A Kazakhstani Research Project Aims To Create the First Kazakh Sign Language Corpus
How Nazarbayev University research team works to advance research on sign languages
The world is changing very fast so that people have already gotten used to expecting that there exists or there will be innovative solutions for everyday tasks. Fortunately, due to high-tech efforts around the world including Kazakhstan, we witness how the world around us becomes a “better place” to live. No matter, whether it is in business, education, medicine, military or social service, there are numerous individuals who are challenging themselves to come up with ways to solve problems and issues that our society faces.

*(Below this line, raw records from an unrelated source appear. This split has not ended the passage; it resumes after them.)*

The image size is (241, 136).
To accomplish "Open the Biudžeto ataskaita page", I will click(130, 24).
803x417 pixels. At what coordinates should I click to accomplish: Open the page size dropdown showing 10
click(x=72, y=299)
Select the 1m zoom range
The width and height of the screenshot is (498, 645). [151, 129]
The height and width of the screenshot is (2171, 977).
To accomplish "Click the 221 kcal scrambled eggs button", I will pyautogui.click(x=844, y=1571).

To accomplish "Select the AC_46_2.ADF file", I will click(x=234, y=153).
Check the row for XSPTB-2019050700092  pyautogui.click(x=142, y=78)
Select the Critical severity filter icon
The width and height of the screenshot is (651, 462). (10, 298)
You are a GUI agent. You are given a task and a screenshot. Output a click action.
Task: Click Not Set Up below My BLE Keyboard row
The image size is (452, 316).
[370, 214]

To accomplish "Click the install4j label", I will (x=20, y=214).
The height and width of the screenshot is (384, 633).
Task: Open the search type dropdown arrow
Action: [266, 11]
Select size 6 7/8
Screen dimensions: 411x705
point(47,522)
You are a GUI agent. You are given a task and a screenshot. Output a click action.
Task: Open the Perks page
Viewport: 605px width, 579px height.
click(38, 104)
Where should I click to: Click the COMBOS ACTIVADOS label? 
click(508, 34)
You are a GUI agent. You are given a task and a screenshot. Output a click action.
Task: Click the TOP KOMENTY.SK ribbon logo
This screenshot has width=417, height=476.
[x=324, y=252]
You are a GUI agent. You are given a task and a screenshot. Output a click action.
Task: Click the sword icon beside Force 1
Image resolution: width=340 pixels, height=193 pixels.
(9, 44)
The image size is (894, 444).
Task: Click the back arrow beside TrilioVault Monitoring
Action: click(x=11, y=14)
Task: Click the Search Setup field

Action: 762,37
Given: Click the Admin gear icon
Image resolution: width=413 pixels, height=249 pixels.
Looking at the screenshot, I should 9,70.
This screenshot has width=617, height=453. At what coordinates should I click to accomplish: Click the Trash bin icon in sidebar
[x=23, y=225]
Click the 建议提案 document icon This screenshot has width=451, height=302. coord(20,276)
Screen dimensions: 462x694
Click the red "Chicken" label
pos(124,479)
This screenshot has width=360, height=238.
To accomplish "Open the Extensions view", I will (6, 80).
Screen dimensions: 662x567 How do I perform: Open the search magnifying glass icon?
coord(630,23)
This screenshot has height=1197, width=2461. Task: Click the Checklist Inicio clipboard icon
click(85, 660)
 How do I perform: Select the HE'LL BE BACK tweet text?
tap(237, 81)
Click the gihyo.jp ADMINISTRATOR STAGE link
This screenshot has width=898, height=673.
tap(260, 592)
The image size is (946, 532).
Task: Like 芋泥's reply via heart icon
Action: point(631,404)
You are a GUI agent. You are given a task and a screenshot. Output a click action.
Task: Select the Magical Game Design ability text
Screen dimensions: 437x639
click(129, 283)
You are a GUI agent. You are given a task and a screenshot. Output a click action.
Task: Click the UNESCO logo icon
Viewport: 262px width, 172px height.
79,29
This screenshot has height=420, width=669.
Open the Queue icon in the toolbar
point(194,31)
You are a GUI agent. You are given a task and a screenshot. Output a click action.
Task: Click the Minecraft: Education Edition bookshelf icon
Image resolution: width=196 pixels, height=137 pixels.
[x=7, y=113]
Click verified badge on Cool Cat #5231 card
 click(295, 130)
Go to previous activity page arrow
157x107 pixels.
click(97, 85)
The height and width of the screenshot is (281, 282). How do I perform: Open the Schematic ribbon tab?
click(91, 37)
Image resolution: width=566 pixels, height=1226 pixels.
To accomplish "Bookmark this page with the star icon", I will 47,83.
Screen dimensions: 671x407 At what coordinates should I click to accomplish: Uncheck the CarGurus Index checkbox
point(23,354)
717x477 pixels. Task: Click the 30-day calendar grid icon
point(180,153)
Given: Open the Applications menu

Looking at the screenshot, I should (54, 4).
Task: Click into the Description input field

So, today’s story is about an Assistant Professor at Nazarbayev University, School of Engineering and Digital Sciences.
Anara Sandygulova, PhD in Computer Science, works as an Assistant Professor at the Department of Robotics and Mechatronics of the School of Engineering and Digital Sciences. Currently, she is leading a research project team on Kazakh Sign Language Automatic Recognition System, shortly K-SLARS. The project has already started and it is planned to last for 36 months funded by NU Faculty Development Program.
Anara Sandygulova explained that deaf communities around the world use sign language as their first language which is independent from the spoken language used in that country. For example, American Sign Language and British Sign Language are quite different even though these countries’ spoken language is English. Similarly, each country or region has its own sign language of varying grammar and rules, leading to a few hundreds of sign languages that exist today. There are more than 18 thousands of deaf and hard-of-hearing individuals in Kazakhstan. According to Anara, Kazakhstan shares the same sign language with Russia, Moldova, and other countries of CIS region which might be due to a very centralized system that used to be around the whole Soviet Union.
“Research on sign language recognition, generation, and translation has a high potential for impact. While automatic speech recognition has progressed to being commercially available, automatic sign language recognition is still in its infancy. Many innovative solutions exist to support spoken languages (both oral and written forms) but many deaf individuals are not fluent in a spoken language of the countries they live in. Thus, they are often isolated from society, and have social and communication barriers in every aspect of their lives. If speech processing solutions such as YouTube’s captioning existed for sign languages with automatic replacement of the text to sign videos, deaf individuals would be able to take advantage of the online content in order to gain new competencies. However, one of the main constraints is the availability of large, generalizable, realistic sign language datasets.”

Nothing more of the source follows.